[Data provided]
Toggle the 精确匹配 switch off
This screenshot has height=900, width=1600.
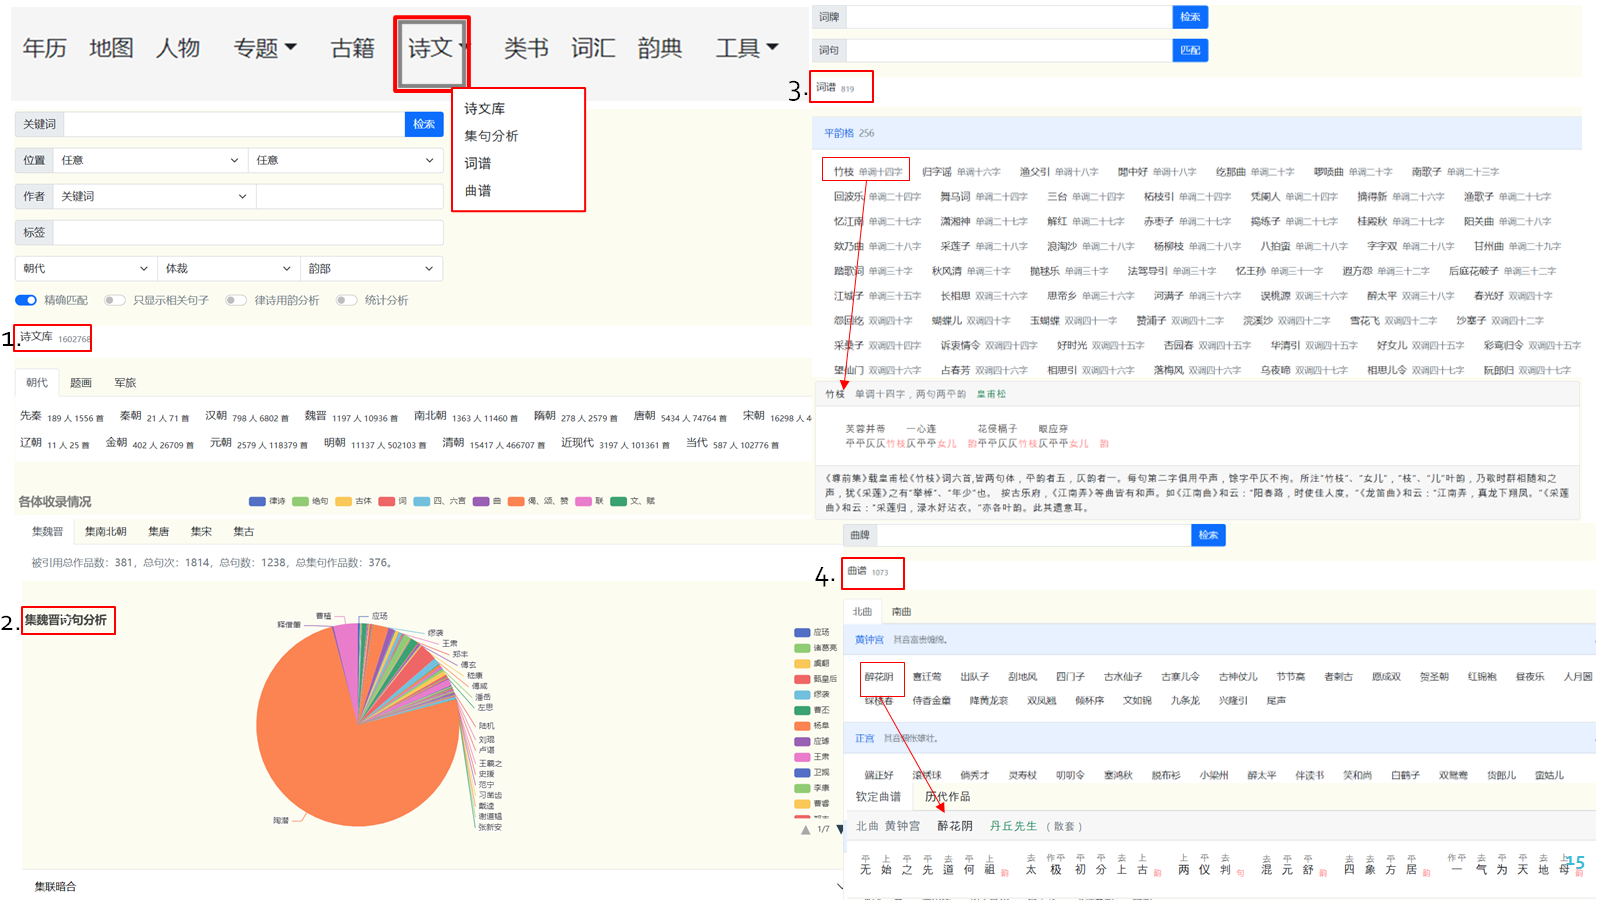[x=26, y=300]
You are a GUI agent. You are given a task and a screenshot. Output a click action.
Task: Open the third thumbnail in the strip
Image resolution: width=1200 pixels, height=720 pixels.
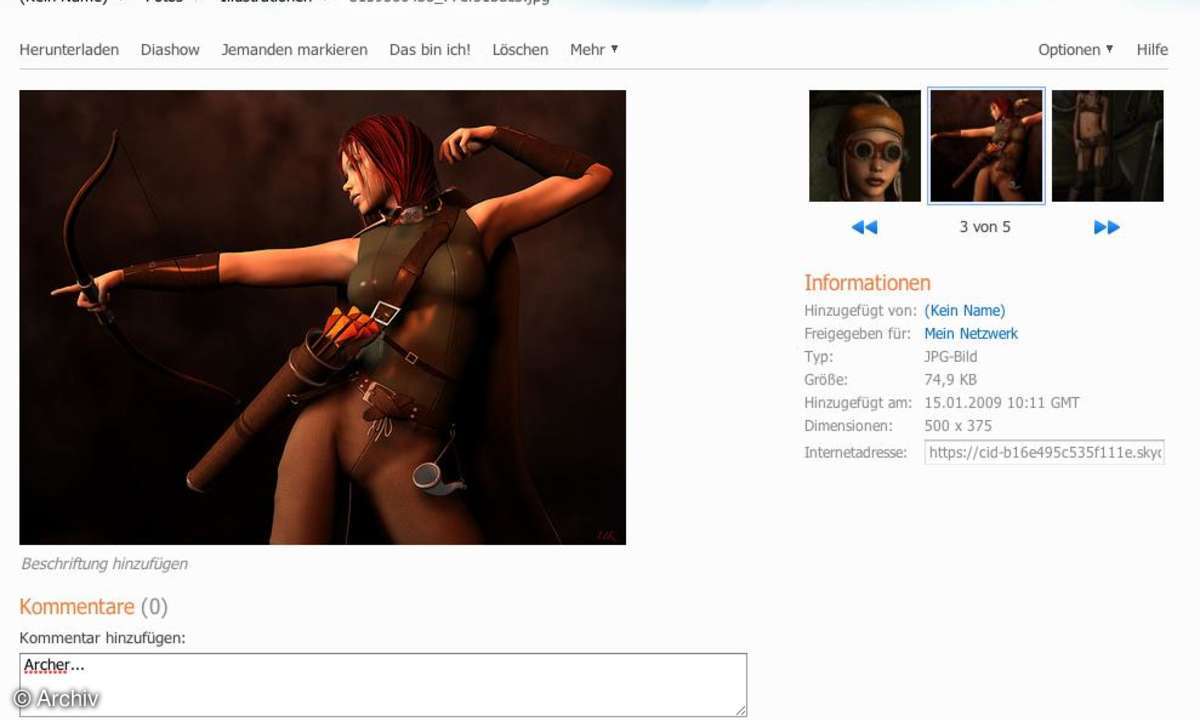pyautogui.click(x=1107, y=146)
[/Data provided]
Task requirements → Without any pictures, please write out the lines from the one containing "This screenshot has height=900, width=1600." through the final line of the data, exactly and inclusive of both ends.

Solution →
This screenshot has height=900, width=1600.
[x=26, y=300]
You are a GUI agent. You are given a task and a screenshot. Output a click action.
Task: Open the third thumbnail in the strip
Image resolution: width=1200 pixels, height=720 pixels.
pyautogui.click(x=1107, y=146)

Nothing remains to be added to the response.